At that same house a mouse had somehow snuck into my room past the household cats. I didn't think too much of it until I awoke from a nap with said mouse right next to my face like the mafia might leave a dead horse head.
When I was homeless in the late 1990's I liked to trespass into the greenbelt next to the downtown emergency hospital to get away from the chaos of the shelter.
One day I noticed some cat approach, take a wide berth around me, then sit up tall and proud alongside the pathway. Suddenly two large rats came bounding from the brush down the path and within paw's reach of the cat. The feline just sat there dumbfounded, but it looked considerably perturbed when I busted into hardcore laughter.
My most recent pet cat I had to put to sleep on Presidents Day in 2007 when she was 12, just one more reason for me to hate politicians. About a week later I received an offer to put pet insurance ads on my website's cat pages. I also received a phone call from this jerk who I hadn't seen in years asking me if I wanted to adopt his 12 year old cat. I had to refuse the latter offer.

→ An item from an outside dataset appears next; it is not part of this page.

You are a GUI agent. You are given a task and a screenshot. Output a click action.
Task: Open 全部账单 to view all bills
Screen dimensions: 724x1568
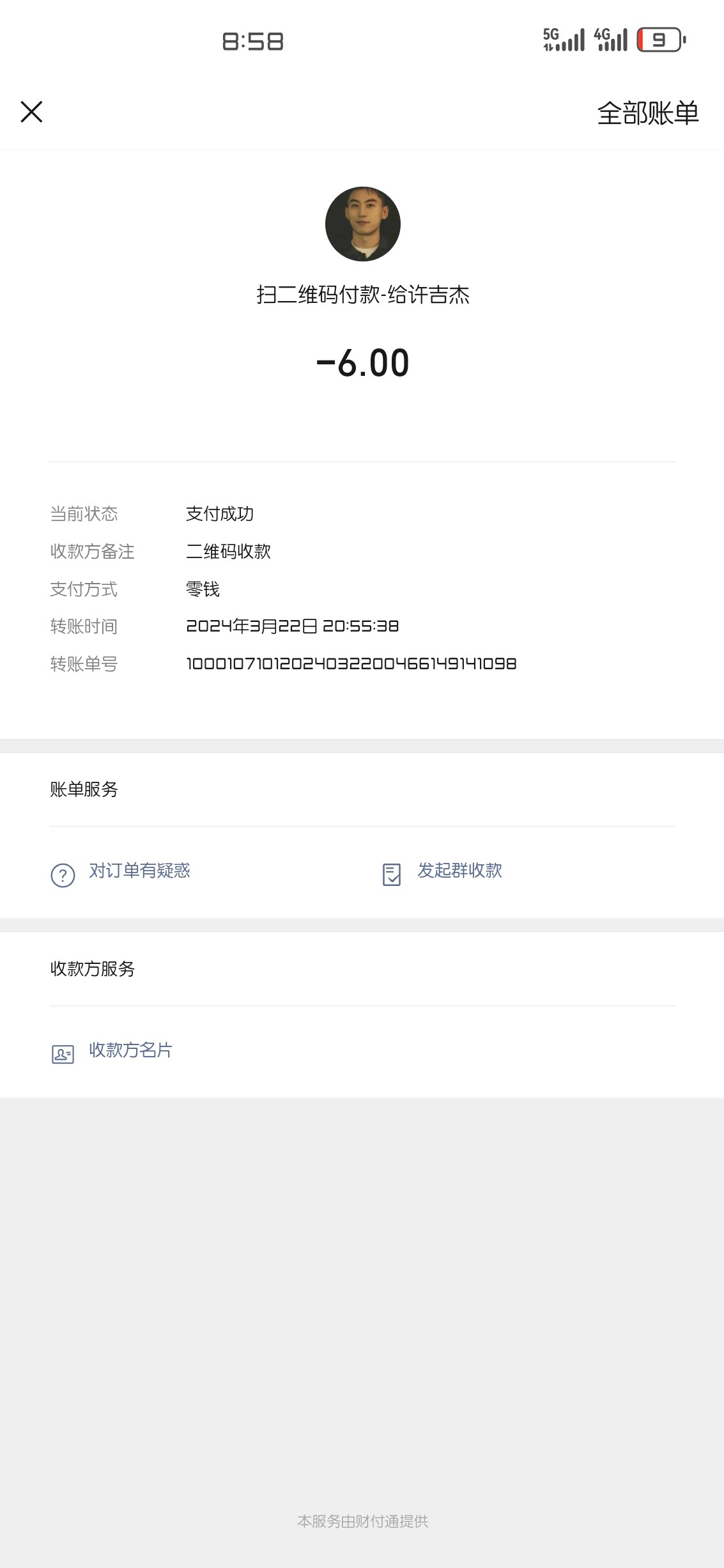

In September 2007 I had just written a fictional story for TheSpoof.com about cybernetic fruit flies infesting the White House when one of my own drosphila (probably the most studied animal on this planet short of humans) did an amazingly rare thing and actually land on my computer screen staring directly at the words "Lamb of God" on my music player before hopping over to my microphone and not budging while I adjusted it to tell a bunch of my voice chat buddies.
Earlier this year an itsy bitsy spider climbed up to the top of my computer monitor. I don't usually get spiders in my apartment being on the top floor. The cute thang shot out a silken strand and floated straight toward my face. I intercepted it and put it back. It tried doing that a few more times, and each time I'd return it to the top of screen. Eventually I had to leave the room, and when I got back it was gone.